Unsere Arbeit ergibt ein sehr wertiges und individuelles Produkt. Entsprechend sind wir nicht dem Massenwaren-Konkurrenzkampf ausgesetzt. Wir bekommen für unseren Wein einen besseren Preis und eine andere Wertschätzung.
Merkt man es denn einem Wein an, ob er biodynamisch produziert worden ist?
Ich finde schon, ja. Wenn man auf synthetische Dünger verzichtet, nimmt die Pflanze weniger Wasser auf. Das ergibt kleinere Früchte mit einer dickeren Schale. Weil sie weniger wässerig sind, ergibt dies eine ganz andere Gerbstoffstruktur und Aromadichte. Gleichzeitig gibt es im biodynamischen Weinbau bei der Qualität eine grössere Diversität. Unsere Weine unterscheiden sich von Jahrgang zu Jahrgang. Wir brauchen Kunden, die es spannend finden, dass der Wein nicht immer gleich schmeckt.

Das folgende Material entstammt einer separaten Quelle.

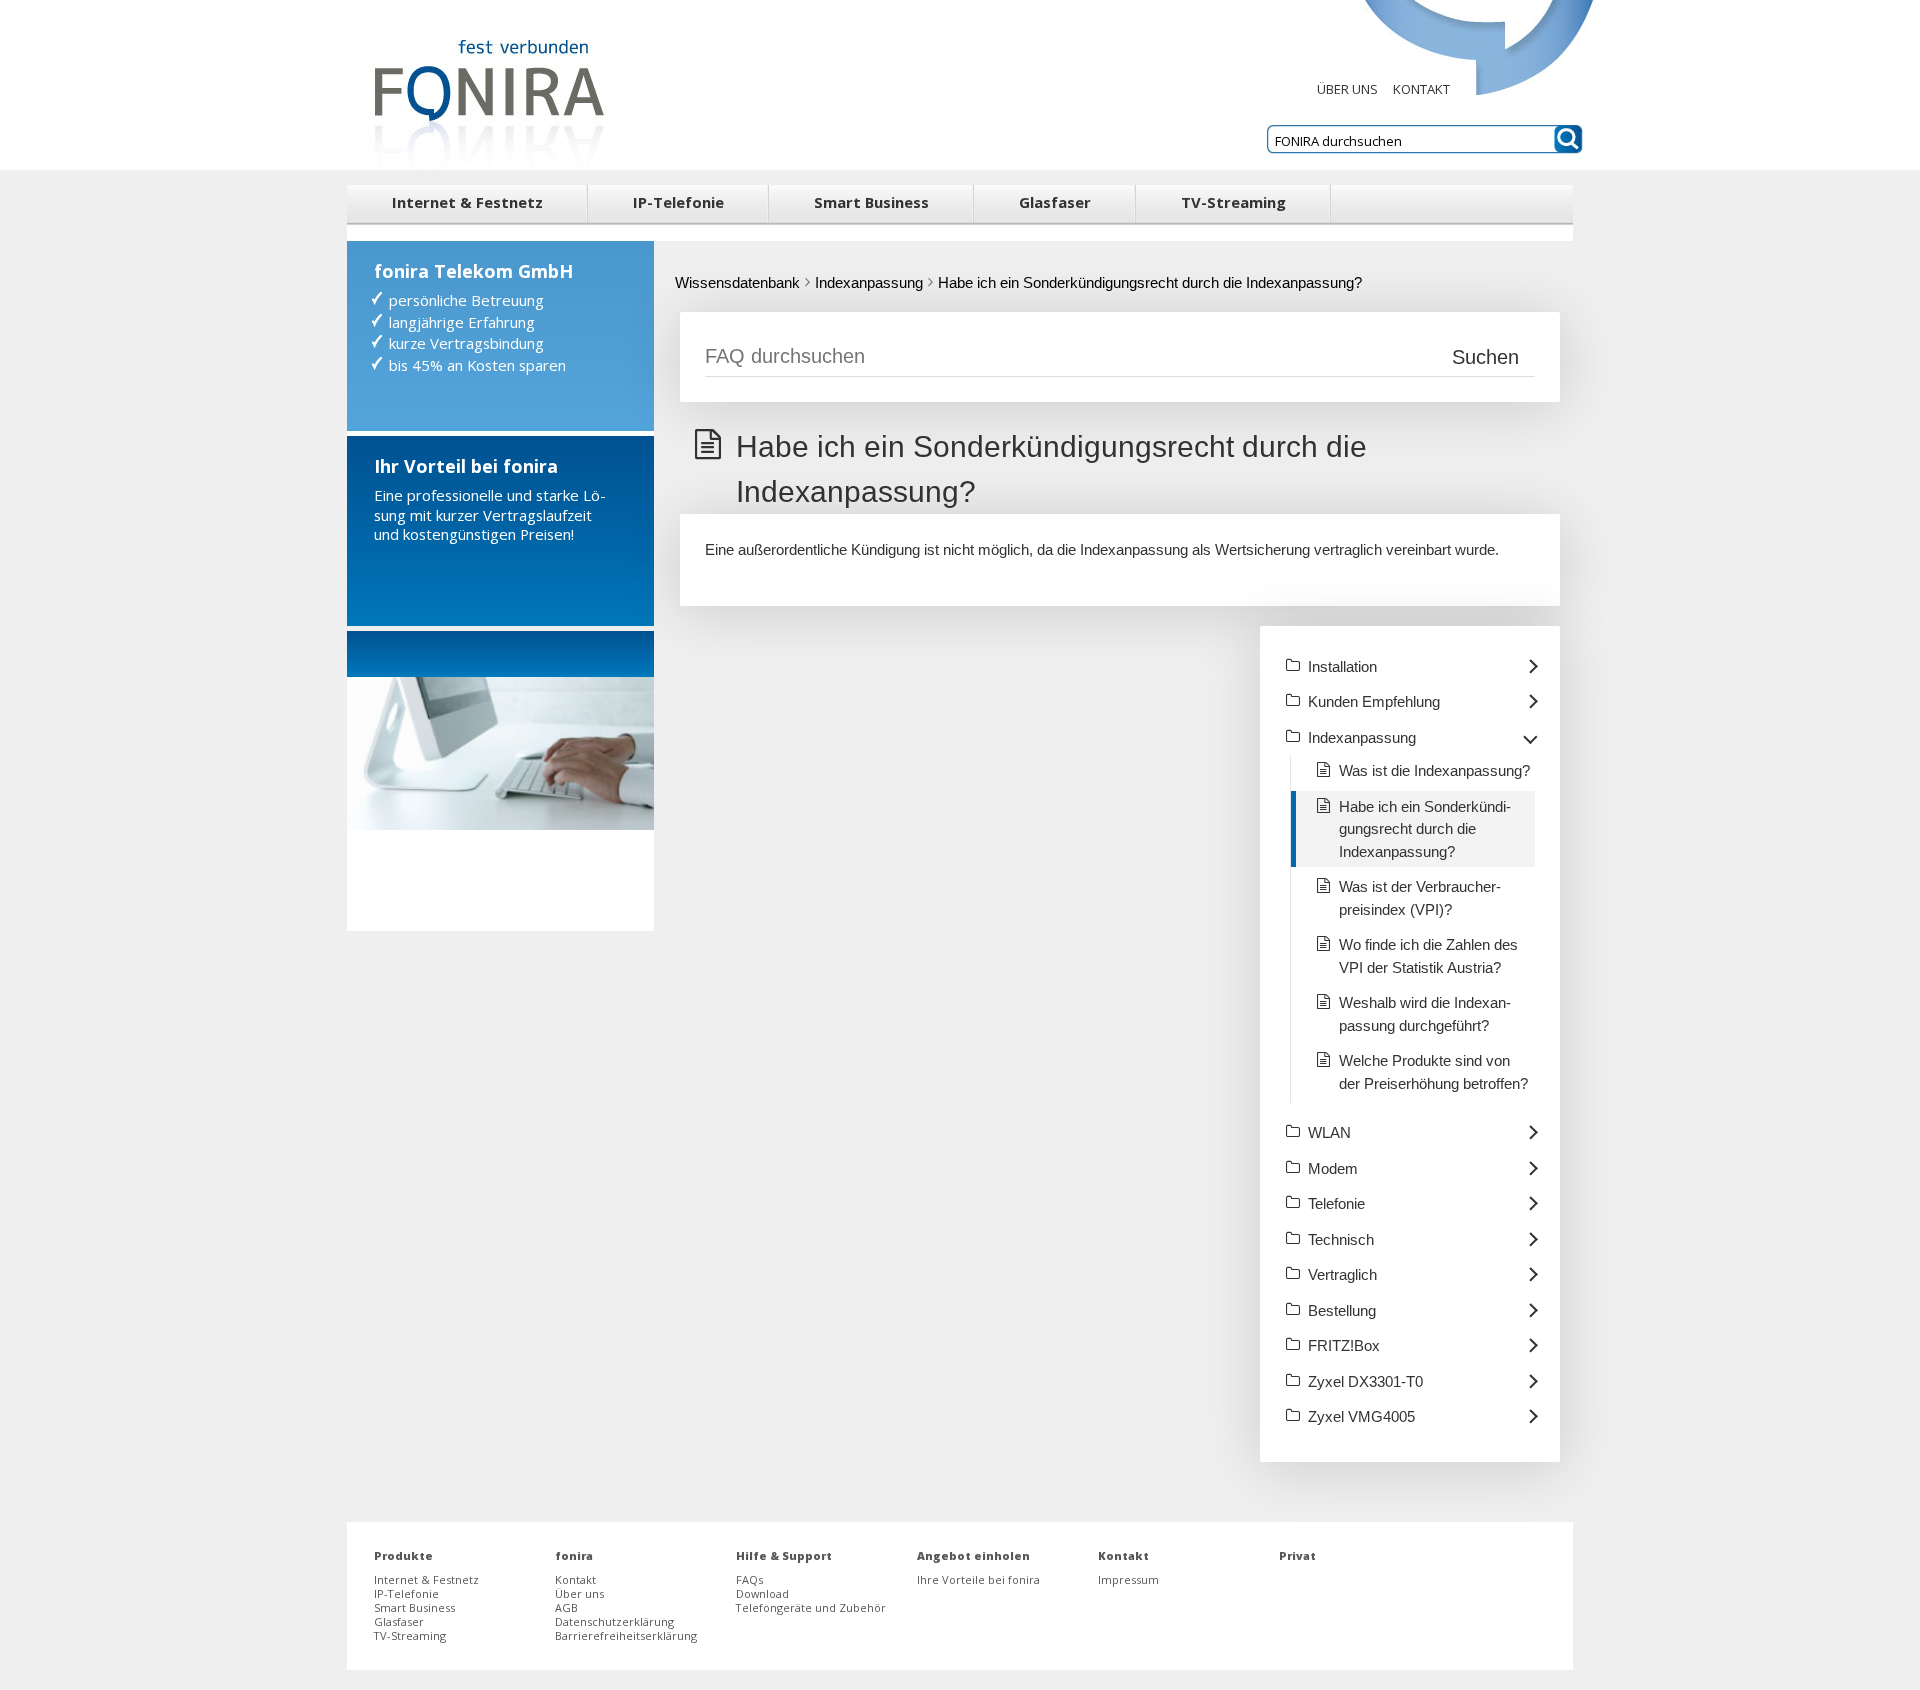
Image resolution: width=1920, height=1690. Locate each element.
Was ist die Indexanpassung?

Stellt Sie das nicht unter Druck?
Die Kunst ist es, die Trauben von unterschiedlicher Qualität zu verschiedenen Zeitpunkten zu ernten und entsprechend zu verarbeiten. Wenn das Jahr nicht so gut ist, kann ich keine riesige Menge Rotwein produzieren. Dafür sind die Trauben vielleicht immer noch sensationell für Rosé oder Schaumwein. Das macht es für mich so spannend. Unsere Produktionsweise sorgt für einen achtvolleren Umgang mit der Rebe. Aber klar, man muss offen sein und Lust haben, die Risiken auf sich zu nehmen. Das auszuhalten, ist nicht immer einfach.

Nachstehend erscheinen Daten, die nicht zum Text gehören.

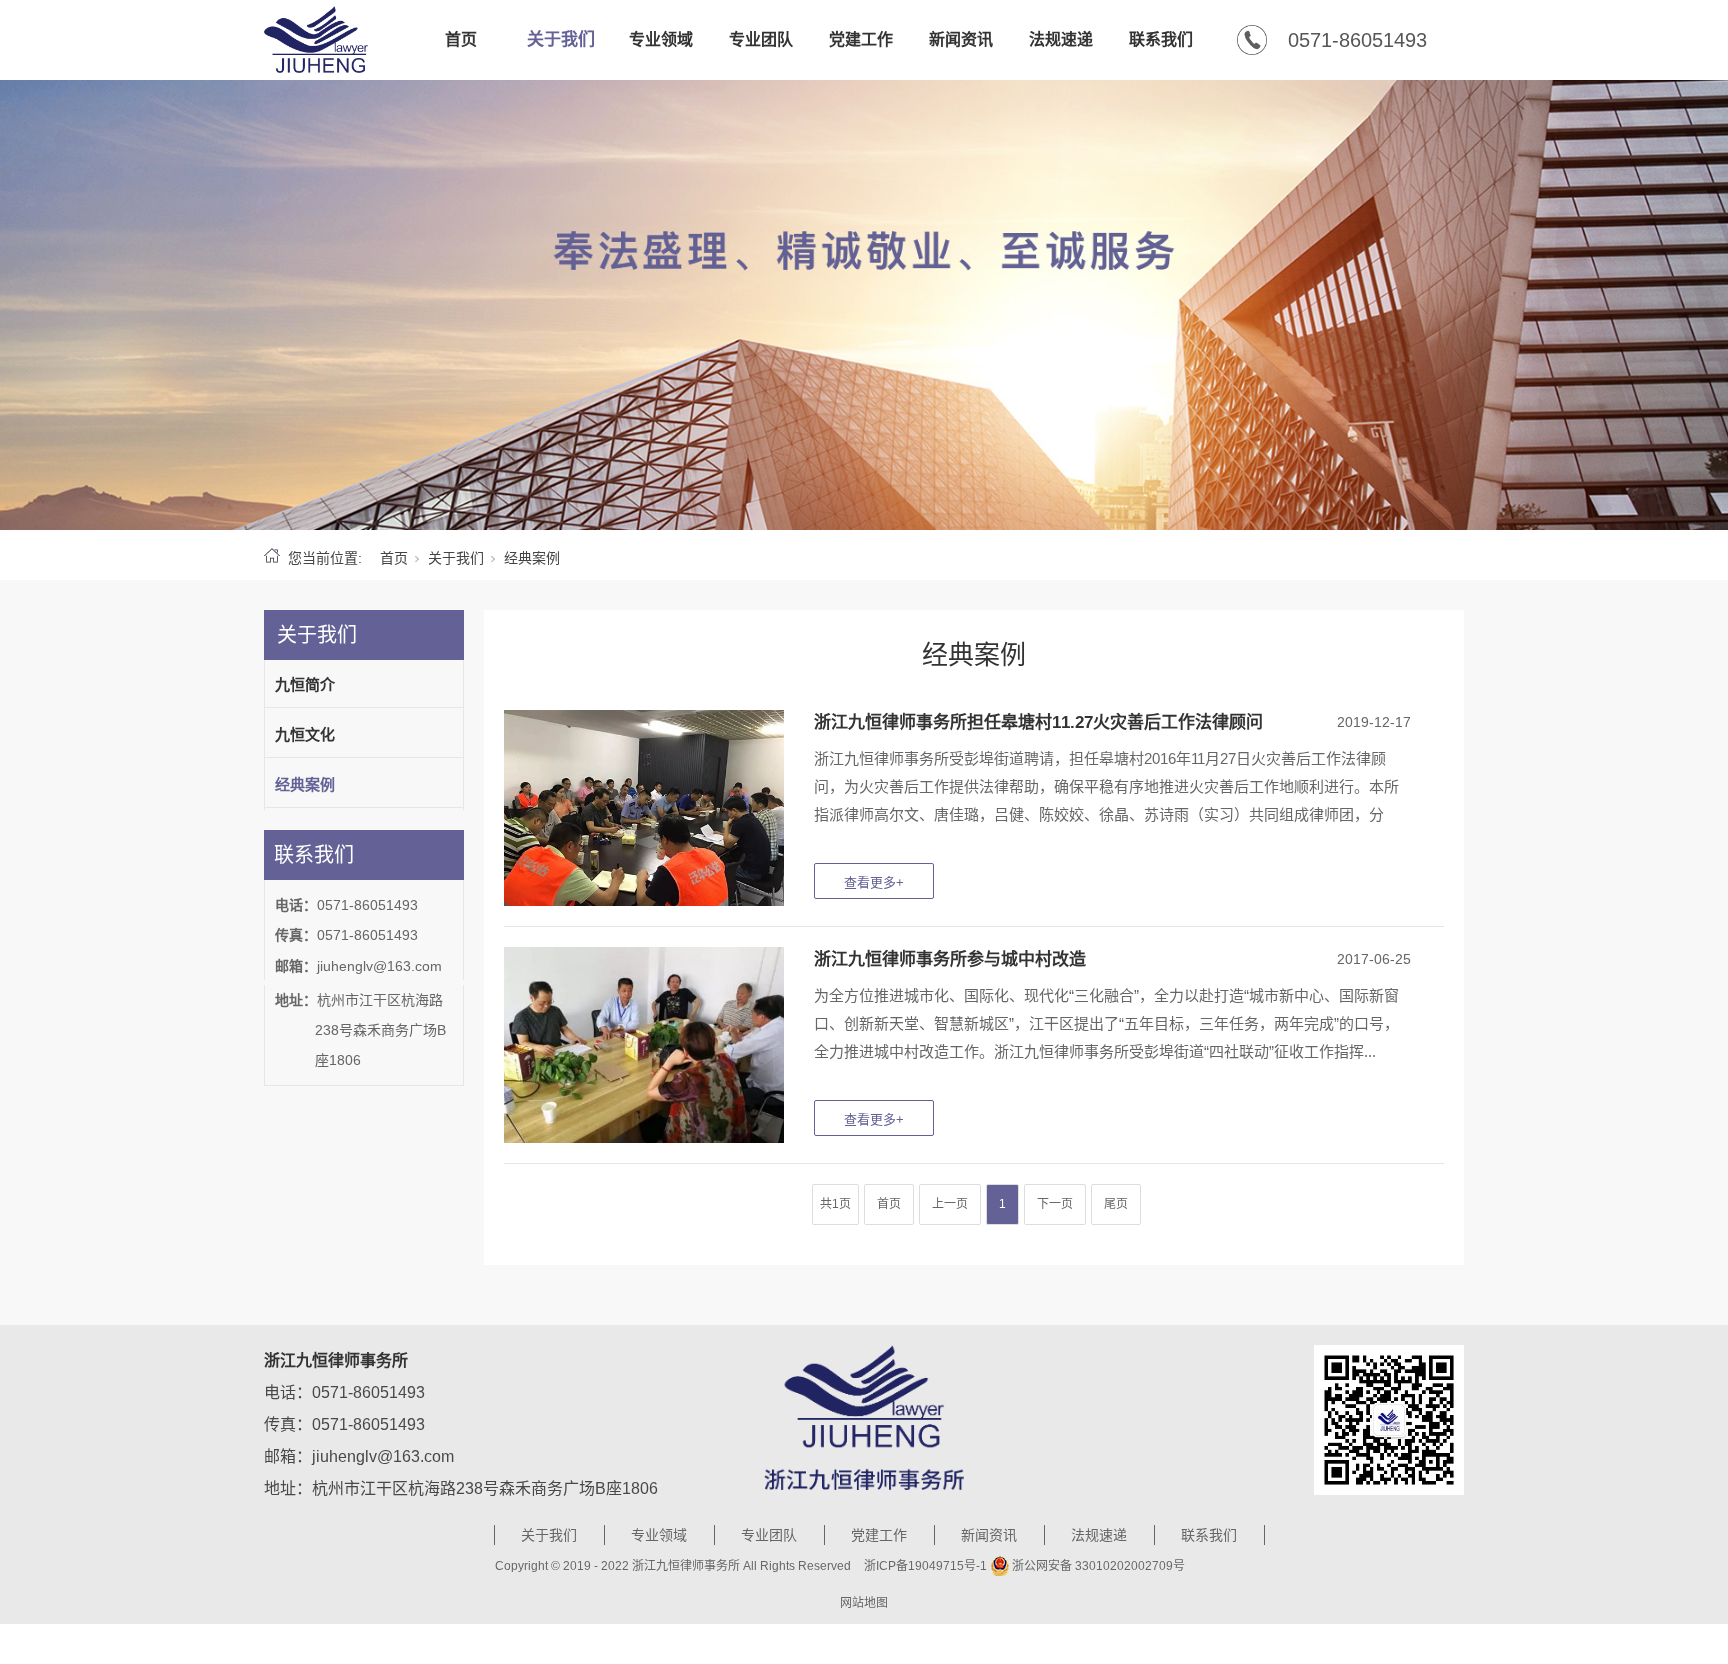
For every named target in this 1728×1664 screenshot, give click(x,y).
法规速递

Eine Rückkehr zum konventionellen Weinbau können Sie sich dennoch nicht vorstellen?
Nein. Diese Pseudo-Sicherheit, die man im konventionellen Weinbau hat, ist mir nicht so viel wert. Ausserdem ist es in den Jahren mit grossen Verlusten nicht ausschlaggebend, wie man produziert. Naturereignisse wie Frühlingsfrost oder Hagel betreffen alle Winzerinnen und Winzer gleich. Am Ende überwiegen für mich die Chancen im biodynamischen Weinbau klar. Er regt uns an, kreativ zu sein und uns von dem, was wir als Standard ansehen, zu lösen.

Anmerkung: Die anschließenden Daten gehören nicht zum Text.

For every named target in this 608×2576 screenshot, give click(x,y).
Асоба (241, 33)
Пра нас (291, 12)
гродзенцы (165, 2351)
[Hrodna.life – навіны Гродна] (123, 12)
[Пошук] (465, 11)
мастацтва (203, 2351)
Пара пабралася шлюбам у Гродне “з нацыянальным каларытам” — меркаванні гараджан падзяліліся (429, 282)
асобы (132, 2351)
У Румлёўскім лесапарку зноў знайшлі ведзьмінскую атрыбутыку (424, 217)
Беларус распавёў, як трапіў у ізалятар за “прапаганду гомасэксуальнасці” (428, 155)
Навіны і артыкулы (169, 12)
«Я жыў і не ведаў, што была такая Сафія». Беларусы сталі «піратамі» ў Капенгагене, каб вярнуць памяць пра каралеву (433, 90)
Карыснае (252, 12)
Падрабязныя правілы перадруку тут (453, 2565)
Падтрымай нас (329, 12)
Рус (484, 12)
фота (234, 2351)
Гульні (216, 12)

Die rund 2500 Winzerinnen und Winzer der Schweiz erledigen viele der Arbeiten im Rebberg von Hand. Manchmal liegt dies daran, dass die Parzellen schlicht zu steil sind, um sie mit Maschinen bearbeiten zu können. Oft hängt die Handarbeit aber auch mit der Philosophie der Weingüter zusammen – und zwar möglichst im Einklang mit der Natur zu arbeiten. Viele Winzerinnen und Winzer stellen ihre Weine nach den Richtlinien der integrierten Produktion (IP) her. Immer mehr produzieren auch biologische, Demeter- oder Vinatura-zertifizierte Weine.